Cluster expansion of the wavefunction. The open-shell orbital theory including electron correlation

Abstract

A previously developed new approach to the orbital theory with the formalism of the cluster expansion of a wavefunction is applied to open-shell electronic systems in order to include the electron correlation effect within the conventional formalism of the orbital theory. The open-shell orbital theory involving the electron correlation is defined as ‖Φ〉=𝒫 exp[iFK+iFM]‖0〉. The 𝒫 is the projection operator to resolve the stability dilemma and the FK and FM are the excitation operators for closed-shell and open-shell orbitals, respectively. The new orbital theories, which are called Modified SEHF (MSEHF) theory and complex GSO theory, have been proposed with special choices of F and 𝒫. They are analyzed in contrast to the conventional orbital theories such as UHF, SEHF, CMO, and GVB theories in the form of the limited CI based on their own natural orbitals.
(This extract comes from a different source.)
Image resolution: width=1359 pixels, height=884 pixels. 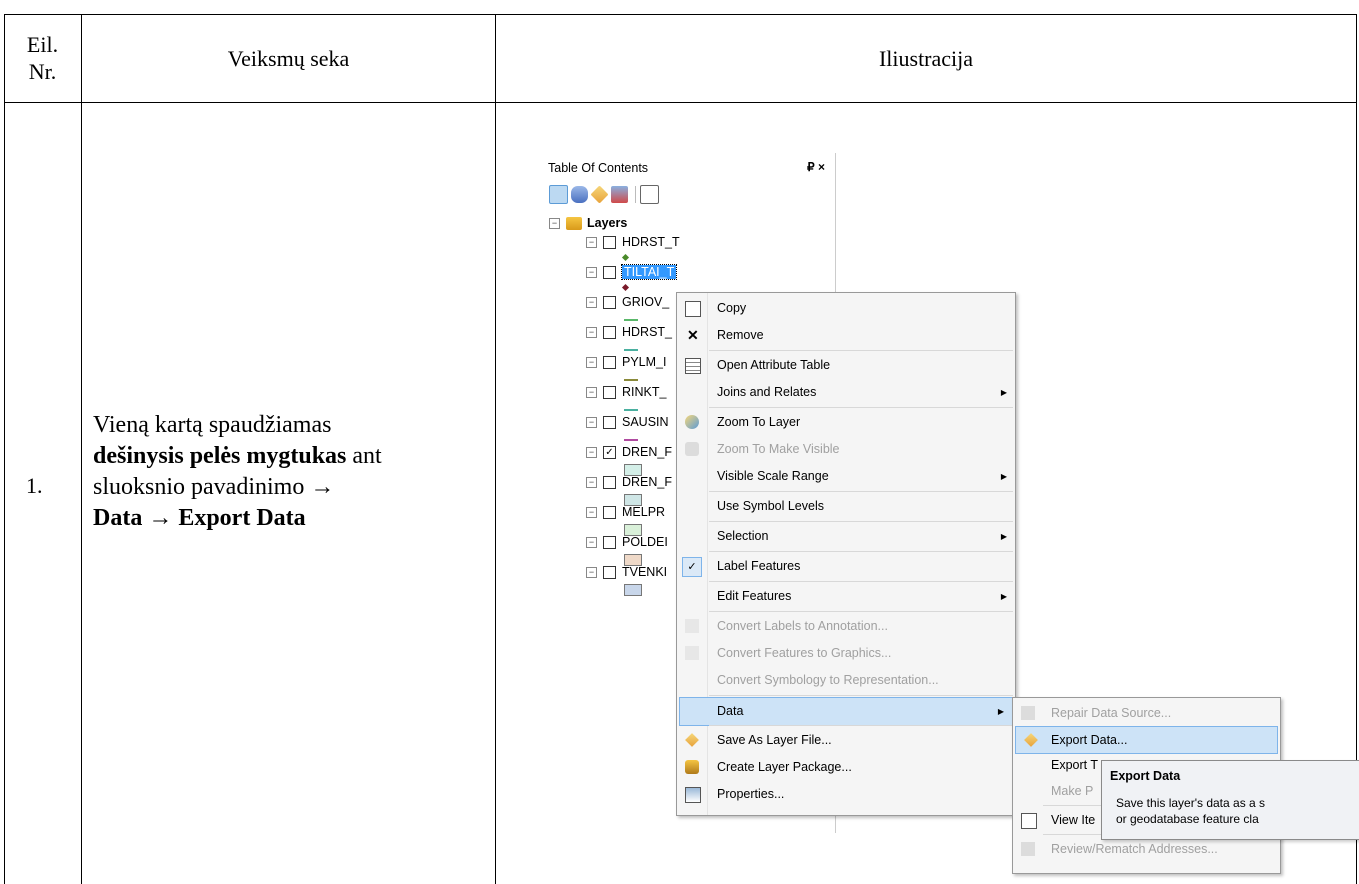 What do you see at coordinates (680, 102) in the screenshot?
I see `table-header-divider` at bounding box center [680, 102]. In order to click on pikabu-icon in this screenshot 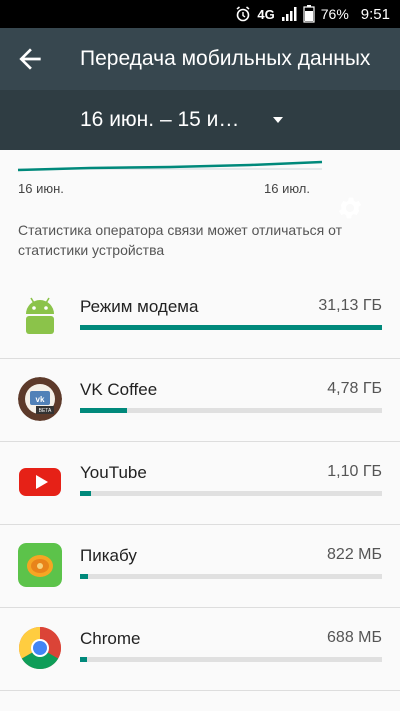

The MSEHF theory includes the correlation effect effectively in open-shell systems and constitutes a natural extension of the closed-shell SEHF theory (the conventional SEHF theory fails in open-shell systems). The complex GSO theory is the most suitable orbital theory to include the electron correlation effect within the orbital theory (to include spin correlation we have to adopt the symmetry-adapted-cluster (SAC) expansion formalism as shown previously).